FYI this is for dogs that are further away so he shouldn't associate the spray with the dog and he won't see me doing it either. He does though do this sometimes a few feet from the dog. Can I still use the collar at this distance or is it too close?

Thanks very much.


----------



## ClaireandDaisy (Jul 4, 2010)

The reason there are no instructions is that the collar isn`t meant for this purpose. 
The spray acts as a distraction. So if she`s barking, or about to eat poo it might make her stop for a second so you can get your command Leave in. 
It won`t work to make her return to you. It simply doesn`t do that. 
The only way to train a dog to recall is persistence and habituation. I had an ex-hunting Hound from Greece. I worked on recall every single day for a year. At the end he got it - but only in certain places. I still knew his instincts would over-ride his training around game. So I kept him on a line around game.


----------



## Cleo38 (Jan 22, 2010)

Agree with ClaireandDaisy, unfortunately there is no quick fix to this type of behaviour.

How do you know he won't associate the spray with the other dog? If he is being sprayed when he sees the other dog or starts to run towards them then there is a good chance he will. This could then make him fearful or aggressive towards them which would alot harder to try & resolve.

I would ditch it if I were you & get some more training advice. What have you been doing so far? You say you have made progress so you are already doing something right 

I do understand how you feel regarding your dog running off as I recently created a thread regarding predatory chasing of animals & recived lots of good advice. Here is the link, there may be something beneficial to you in here as well http://www.petforums.co.uk/dog-training-behaviour/176658-controlling-predatory-chasing-anyone-been-course.html


----------



## grandad (Apr 14, 2011)

alexpb22 said:


> I have just purchased a remote spray collar to try on my dog to stop her running off to see other dogs.
> 
> I know this isn't the most popular route but believe me I have been trying to deal with this for the last two years all with limited success. This has involved seeing 4 different trainers all with different positive training techniques and have been going to classes for the last year. The classes have really helped in that he is great with other dogs when he's amongst them but I can't shake this tendency to rush up to them. He does it far less than he used to but I really need to knock it on the head as he's been confined to a long leash for a long time now. If this doesn't work then he'll be back on the long line but I want to give it a go as other people have had success with this method.
> 
> ...


See a trainer that knows what they are doing with this type of collar. I've never used one, but from what I have read you need to introduce the collar slowly and introduce a command that is associated with the collar and spray. You the handler, or the object, not want to be associated with the action of spraying, because it may induce a fear response. So for example you the dog may go off and you do oyur recall the dog ignores it so you spray the dog to distract it from what it is doing and then do the recall again an dit should respond.If you do not have a solid recall then it won't respond.if you do have a solid recall then why do oyu need a collar. Alternatively try training the stop whistle (before the collar) so you can stop the dog, get it to sit and then recall it or simply walk over to it and put the lead back on.


----------



## SleepyBones (Apr 17, 2011)

The reason they dropped the instruction video is because it got the collars very bad publicity. Anyway the video below IS THE ORIGINAL INSTRUCTIONS WHICH CAME WITH THE MASTERPLUS.

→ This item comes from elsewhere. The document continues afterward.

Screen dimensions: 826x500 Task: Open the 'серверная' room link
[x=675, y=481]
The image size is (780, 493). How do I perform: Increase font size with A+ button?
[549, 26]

If they work at all they work only by frightening the dog. Ignore the writing on it just watch the dogs reactions > including a very young puppy & what is probably fear urination in a German long haired pointer. Watch this & then its up to you.

‪The Masterplus, Fear Training Collar -‬‏ - YouTube


----------



## SleepyBones (Apr 17, 2011)

Grandad - They cannot be introduced slowly, what the official video instructions show is what you get (if you get one which actually works more then 1 oe 2 sprays).


----------



## grandad (Apr 14, 2011)

SleepyBones said:


> Grandad - They cannot be introduced slowly, what the official video instructions show is what you get (if you get one which actually works more then 1 oe 2 sprays).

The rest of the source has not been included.